The technological changes were perfectly justified: the core engine was unsecure and hosted some very nasty exploits … it would’ve been unjustifiable to continue delivering something that put people’s identities, finances (even lives in some instances) at risk.
But there was no need to impose the new look and feel on people … least of all with no way to revert it.
There was no need to remove the users’ ability to tailor it to their own needs in the about:config settings — meaning all the security/privacy hardening you got from the ghacks user.js file will no longer work and you’re at the mercy of whatever errors/oversights the Mozilla developers set as the defaults.

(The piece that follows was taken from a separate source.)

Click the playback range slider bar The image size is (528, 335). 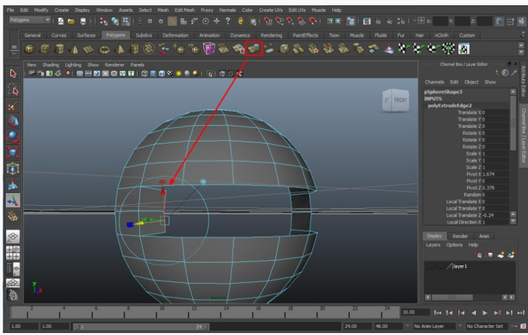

Go back and look at the changes made to the desktop version in recent years, however, and you’ll see the trend from a completely user-orientated experience to a ‘we know best’ approach on the part of Mozilla.
It’s the way things are these days .. and it’ll get worse before it gets any better (if it ever does).
If you ask me, the rot set in in the 1980s, when manufacturers started removing separate recording volumes from tape/cassette recorders in favour of peak limiters/automated gain ‘compression’. It got even worse with the the introduction of automatic tape detection: it meant that you could not only not increase the gain on a low volume source by turning up the recording gain but you now couldn’t overdrive your recording gain any more either — previously, you’d been able to put in a ferro tape and set it as chrome, or, better yet, use a chrome tape and set it to ‘metal’, increasing the recording gain (which given the quietness of the original simply resulted in a louder recording, not distortion).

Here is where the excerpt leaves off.